What you are asked to do:
Resize the answers in the listing by rewriting every line from its start through the line with "Open the Agency", requests included, with each coordinate in the answers multiplied by 1.9 and rounded to a whole number, halves rounding up. Leave all other numbers as they are.
——
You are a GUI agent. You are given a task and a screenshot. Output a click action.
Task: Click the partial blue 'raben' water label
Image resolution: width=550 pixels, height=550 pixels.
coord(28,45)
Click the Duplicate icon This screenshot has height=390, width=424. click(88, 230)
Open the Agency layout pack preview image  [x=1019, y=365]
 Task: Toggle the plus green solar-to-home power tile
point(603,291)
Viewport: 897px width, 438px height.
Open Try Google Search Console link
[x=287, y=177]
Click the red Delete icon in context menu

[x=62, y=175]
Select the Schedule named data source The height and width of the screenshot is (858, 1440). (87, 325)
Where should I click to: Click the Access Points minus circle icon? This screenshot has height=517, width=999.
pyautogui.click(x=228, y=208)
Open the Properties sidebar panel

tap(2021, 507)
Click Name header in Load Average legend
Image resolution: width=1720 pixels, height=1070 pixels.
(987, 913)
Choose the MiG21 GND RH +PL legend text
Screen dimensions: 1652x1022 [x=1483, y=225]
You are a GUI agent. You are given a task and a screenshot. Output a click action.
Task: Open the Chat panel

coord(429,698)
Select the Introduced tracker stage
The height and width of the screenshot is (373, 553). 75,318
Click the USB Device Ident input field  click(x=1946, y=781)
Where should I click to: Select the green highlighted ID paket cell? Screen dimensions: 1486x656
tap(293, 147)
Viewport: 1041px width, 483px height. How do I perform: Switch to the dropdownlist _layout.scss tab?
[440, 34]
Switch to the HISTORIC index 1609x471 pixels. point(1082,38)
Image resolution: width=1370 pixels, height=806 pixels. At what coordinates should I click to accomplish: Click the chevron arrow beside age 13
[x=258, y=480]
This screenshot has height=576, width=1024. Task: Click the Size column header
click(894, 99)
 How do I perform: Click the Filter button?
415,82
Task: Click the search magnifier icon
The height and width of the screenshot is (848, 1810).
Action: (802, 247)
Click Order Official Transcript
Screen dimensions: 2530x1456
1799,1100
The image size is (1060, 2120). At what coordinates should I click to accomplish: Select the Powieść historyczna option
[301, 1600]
——
Task solution:
You are a GUI agent. You are given a task and a screenshot. Output a click action.
Task: Click the partial blue 'raben' water label
Image resolution: width=550 pixels, height=550 pixels.
coord(53,86)
Click the Duplicate icon This screenshot has height=390, width=424. click(167, 437)
Open the Agency layout pack preview image  [x=1936, y=694]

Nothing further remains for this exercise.